Existing methods for estimating frequency offsets in wireless local area networks (WLAN) systems are not precise enough due to reliance on limited training signal intervals, leading to suboptimal compensation for inter-channel interference and reduced communication performance.

Innovation Solution

A method that estimates frequency offsets by utilizing multiple training signals across various intervals, calculates phase differences, and applies weighted averages to improve precision, incorporating a processor and storage unit to manage and process the detected phases and offsets.

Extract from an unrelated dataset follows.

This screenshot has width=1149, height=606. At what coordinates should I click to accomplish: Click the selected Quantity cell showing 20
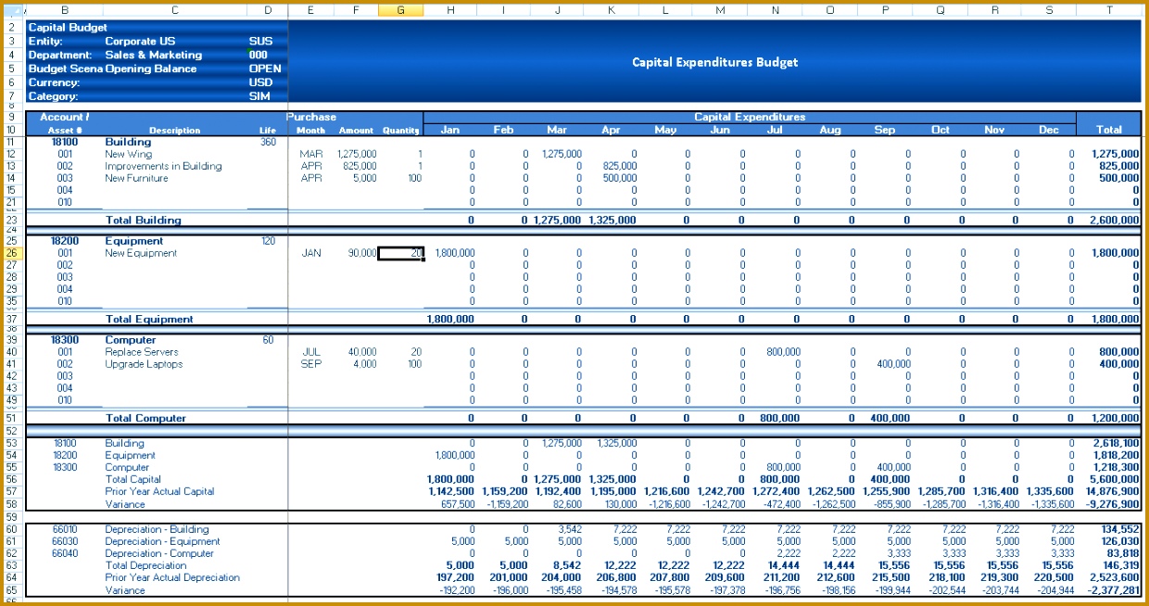(x=398, y=252)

Engineering Contradictions & Design Principles

VSEngineering Contradiction Analysis

1Device complexity

If only training signals within one specific interval are utilized for frequency offset estimation, then the calculation complexity is reduced, but the precision of the estimation deteriorates

Engineering Contradiction:
Improvecalculation complexityVSAvoidfrequency offset estimation precision
Core Design Contradiction:
Device complexityVSMeasurement precision

Solution Approach 1:

The patent divides the frequency offset estimation into two segments: coarse frequency offset estimation using STF and fine frequency offset estimation using LTF. This segmentation allows the system to handle different aspects of frequency offset separately, improving overall precision without overwhelming computational complexity.

Inventive Principle:
Principle #1Segmentation

Solution Approach 2:

The patent transitions from using only time-domain interval information to incorporating both time-domain and frequency-domain information. By applying FFT to the training signals and analyzing both magnitude and phase across multiple subcarriers, the system adds a frequency dimension to the estimation process, significantly improving precision.

Inventive Principle:
Principle #17Another dimension (Dimensionality change)

2Measurement precision

If training signals within several intervals are utilized for frequency offset estimation, then the precision of the estimation is improved, but the calculation complexity increases

Engineering Contradiction:
Improvefrequency offset estimation precisionVSAvoidcalculation complexity
Core Design Contradiction:
Measurement precisionVSDevice complexity

Solution Approach 1:

The patent performs preliminary coarse frequency offset estimation using STF before proceeding to fine frequency offset estimation using LTF. This preliminary action reduces the search space for the fine estimation stage, making the more precise multi-interval analysis computationally feasible.

Inventive Principle:
Principle #10Preliminary action

Solution Approach 2:

The patent uses a two-stage estimation approach where coarse estimation provides a preliminary result, and fine estimation refines it further. This partial action strategy avoids the need to perform full-precision estimation across all intervals simultaneously, reducing overall computational complexity while maintaining high precision.

Inventive Principle:
Principle #16Partial or excessive action

Data Source

PatentUS10707943B2Device for estimating frequency offsets and method thereof
Publication Date: 2020.07.07 RENESAS ELECTRONICS AMERICA INC
  • US10707943B2 patent drawing
  • US10707943B2 patent drawing
  • US10707943B2 patent drawing

AI summary

A device for estimating frequency offsets which is performed by periodically transmitting training signals from a wireless local area network system. The device includes a processor and computerized codes stored in a storage unit. The processor is configured to execute the computerized code to perform a method. The method includes receiving the plurality of training signals, selecting selected training signals by a predetermined interval from the received training signals, detecting and storing phases of the selected training signals, averaging phase differences of every pair of the detected phases of the selected training signals, calculating the frequency offsets according to an average of the phase differences for every pair of the detected phases of the selected training signals, and calculating a weighted average of the calculated frequency offsets using weighting values for each of the calculated frequency offsets.